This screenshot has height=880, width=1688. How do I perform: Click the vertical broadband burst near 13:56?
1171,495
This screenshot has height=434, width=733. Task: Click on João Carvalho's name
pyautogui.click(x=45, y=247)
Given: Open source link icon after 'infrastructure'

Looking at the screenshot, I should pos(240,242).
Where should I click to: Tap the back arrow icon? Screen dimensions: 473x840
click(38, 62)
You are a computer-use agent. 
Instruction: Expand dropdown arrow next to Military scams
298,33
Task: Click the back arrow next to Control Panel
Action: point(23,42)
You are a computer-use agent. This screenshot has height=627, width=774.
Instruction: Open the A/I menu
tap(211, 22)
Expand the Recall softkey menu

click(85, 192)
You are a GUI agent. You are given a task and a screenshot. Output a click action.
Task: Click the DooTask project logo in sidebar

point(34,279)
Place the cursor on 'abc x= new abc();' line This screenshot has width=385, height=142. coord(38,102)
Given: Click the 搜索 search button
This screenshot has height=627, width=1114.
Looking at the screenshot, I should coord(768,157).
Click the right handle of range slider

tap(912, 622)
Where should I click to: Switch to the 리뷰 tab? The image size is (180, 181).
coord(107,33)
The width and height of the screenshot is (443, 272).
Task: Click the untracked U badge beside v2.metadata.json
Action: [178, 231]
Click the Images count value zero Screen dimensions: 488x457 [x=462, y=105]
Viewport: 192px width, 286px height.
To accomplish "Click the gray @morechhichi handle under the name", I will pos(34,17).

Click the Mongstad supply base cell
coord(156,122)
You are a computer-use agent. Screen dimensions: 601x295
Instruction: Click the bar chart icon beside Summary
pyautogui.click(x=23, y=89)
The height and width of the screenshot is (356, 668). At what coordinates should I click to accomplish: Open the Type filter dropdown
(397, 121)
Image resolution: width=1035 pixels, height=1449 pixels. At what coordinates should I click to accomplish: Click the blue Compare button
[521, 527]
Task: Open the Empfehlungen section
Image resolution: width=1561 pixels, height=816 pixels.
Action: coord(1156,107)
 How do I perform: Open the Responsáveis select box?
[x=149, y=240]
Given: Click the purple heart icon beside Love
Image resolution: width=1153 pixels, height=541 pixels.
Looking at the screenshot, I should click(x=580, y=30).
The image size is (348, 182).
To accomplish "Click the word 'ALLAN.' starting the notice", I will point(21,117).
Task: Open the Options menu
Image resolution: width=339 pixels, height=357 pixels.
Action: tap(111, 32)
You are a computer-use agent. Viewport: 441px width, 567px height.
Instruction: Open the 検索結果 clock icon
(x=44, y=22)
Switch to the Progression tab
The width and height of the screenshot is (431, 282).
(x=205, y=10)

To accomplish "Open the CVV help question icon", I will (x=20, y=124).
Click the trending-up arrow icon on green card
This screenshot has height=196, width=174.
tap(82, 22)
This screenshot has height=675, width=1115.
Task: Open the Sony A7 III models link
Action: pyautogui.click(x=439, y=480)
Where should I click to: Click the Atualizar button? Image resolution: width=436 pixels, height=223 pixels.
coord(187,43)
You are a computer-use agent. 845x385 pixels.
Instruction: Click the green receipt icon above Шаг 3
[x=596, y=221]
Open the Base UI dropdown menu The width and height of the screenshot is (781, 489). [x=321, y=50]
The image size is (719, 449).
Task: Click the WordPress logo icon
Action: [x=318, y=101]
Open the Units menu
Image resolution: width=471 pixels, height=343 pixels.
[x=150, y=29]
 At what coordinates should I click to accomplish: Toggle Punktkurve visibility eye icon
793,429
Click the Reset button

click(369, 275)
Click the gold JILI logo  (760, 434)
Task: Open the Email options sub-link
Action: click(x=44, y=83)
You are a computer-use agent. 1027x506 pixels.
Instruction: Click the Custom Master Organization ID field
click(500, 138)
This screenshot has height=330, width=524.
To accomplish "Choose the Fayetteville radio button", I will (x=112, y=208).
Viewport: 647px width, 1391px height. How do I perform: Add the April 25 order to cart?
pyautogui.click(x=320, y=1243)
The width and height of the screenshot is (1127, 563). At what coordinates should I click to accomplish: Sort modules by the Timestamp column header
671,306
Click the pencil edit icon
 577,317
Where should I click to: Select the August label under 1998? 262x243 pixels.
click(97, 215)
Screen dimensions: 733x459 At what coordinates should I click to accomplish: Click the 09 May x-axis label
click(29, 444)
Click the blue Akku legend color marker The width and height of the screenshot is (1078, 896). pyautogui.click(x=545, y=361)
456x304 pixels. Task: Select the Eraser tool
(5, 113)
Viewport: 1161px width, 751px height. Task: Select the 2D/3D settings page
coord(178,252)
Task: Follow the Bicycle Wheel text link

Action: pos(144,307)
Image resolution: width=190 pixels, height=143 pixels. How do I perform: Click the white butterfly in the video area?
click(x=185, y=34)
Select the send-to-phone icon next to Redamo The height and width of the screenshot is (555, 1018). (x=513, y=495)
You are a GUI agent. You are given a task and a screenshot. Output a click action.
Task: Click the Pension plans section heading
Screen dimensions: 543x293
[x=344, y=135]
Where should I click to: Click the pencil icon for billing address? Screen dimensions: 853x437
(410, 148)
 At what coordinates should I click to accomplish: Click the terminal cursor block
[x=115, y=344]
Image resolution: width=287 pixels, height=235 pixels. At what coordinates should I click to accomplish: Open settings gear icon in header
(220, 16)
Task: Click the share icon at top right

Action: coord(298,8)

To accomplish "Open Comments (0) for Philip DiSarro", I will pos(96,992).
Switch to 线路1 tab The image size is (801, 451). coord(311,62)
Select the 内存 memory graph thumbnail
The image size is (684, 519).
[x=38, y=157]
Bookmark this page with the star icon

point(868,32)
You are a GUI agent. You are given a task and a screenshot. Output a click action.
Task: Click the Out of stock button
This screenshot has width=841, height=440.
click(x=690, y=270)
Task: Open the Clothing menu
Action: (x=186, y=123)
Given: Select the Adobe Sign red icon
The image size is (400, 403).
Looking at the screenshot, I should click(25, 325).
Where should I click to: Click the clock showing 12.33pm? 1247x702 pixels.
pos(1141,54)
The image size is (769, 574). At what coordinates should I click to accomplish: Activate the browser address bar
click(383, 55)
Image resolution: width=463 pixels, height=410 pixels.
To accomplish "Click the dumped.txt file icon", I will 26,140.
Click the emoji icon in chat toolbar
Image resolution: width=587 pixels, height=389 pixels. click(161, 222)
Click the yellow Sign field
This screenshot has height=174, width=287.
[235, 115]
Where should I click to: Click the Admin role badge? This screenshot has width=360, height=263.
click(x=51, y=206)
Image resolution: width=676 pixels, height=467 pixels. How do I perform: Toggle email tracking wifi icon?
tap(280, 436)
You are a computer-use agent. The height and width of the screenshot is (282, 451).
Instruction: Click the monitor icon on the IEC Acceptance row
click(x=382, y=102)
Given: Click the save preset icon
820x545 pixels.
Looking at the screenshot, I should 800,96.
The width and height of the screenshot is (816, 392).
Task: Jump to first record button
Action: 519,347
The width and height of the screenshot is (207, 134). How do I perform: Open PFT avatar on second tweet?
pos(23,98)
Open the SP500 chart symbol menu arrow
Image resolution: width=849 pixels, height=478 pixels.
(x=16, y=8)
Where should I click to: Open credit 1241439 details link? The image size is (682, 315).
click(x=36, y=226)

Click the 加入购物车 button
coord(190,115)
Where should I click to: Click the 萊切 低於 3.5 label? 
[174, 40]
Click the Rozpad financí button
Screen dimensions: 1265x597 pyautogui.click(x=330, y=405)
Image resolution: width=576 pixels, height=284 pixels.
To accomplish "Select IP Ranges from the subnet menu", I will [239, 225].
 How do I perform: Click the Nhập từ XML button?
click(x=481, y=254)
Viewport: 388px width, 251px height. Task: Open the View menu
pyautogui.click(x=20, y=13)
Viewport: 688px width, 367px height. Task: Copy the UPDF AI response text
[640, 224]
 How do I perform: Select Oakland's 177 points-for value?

Task requirements ▸ Everything in the material above from the line that has "Click the Images" through the line that has "Open the Units menu" must be duplicated exactly, with no other lines given.

Response to this task ▸
Click the Images count value zero Screen dimensions: 488x457 [x=462, y=105]
Viewport: 192px width, 286px height.
To accomplish "Click the gray @morechhichi handle under the name", I will pos(34,17).

Click the Mongstad supply base cell
coord(156,122)
You are a computer-use agent. Screen dimensions: 601x295
Instruction: Click the bar chart icon beside Summary
pyautogui.click(x=23, y=89)
The height and width of the screenshot is (356, 668). At what coordinates should I click to accomplish: Open the Type filter dropdown
(397, 121)
Image resolution: width=1035 pixels, height=1449 pixels. At what coordinates should I click to accomplish: Click the blue Compare button
[521, 527]
Task: Open the Empfehlungen section
Image resolution: width=1561 pixels, height=816 pixels.
Action: coord(1156,107)
 How do I perform: Open the Responsáveis select box?
[x=149, y=240]
Given: Click the purple heart icon beside Love
Image resolution: width=1153 pixels, height=541 pixels.
Looking at the screenshot, I should click(x=580, y=30).
The image size is (348, 182).
To accomplish "Click the word 'ALLAN.' starting the notice", I will point(21,117).
Task: Open the Options menu
Image resolution: width=339 pixels, height=357 pixels.
Action: tap(111, 32)
You are a computer-use agent. Viewport: 441px width, 567px height.
Instruction: Open the 検索結果 clock icon
(x=44, y=22)
Switch to the Progression tab
The width and height of the screenshot is (431, 282).
(x=205, y=10)

To accomplish "Open the CVV help question icon", I will (x=20, y=124).
Click the trending-up arrow icon on green card
This screenshot has height=196, width=174.
tap(82, 22)
This screenshot has height=675, width=1115.
Task: Open the Sony A7 III models link
Action: pyautogui.click(x=439, y=480)
Where should I click to: Click the Atualizar button? Image resolution: width=436 pixels, height=223 pixels.
coord(187,43)
You are a computer-use agent. 845x385 pixels.
Instruction: Click the green receipt icon above Шаг 3
[x=596, y=221]
Open the Base UI dropdown menu The width and height of the screenshot is (781, 489). [x=321, y=50]
The image size is (719, 449).
Task: Click the WordPress logo icon
Action: [x=318, y=101]
Open the Units menu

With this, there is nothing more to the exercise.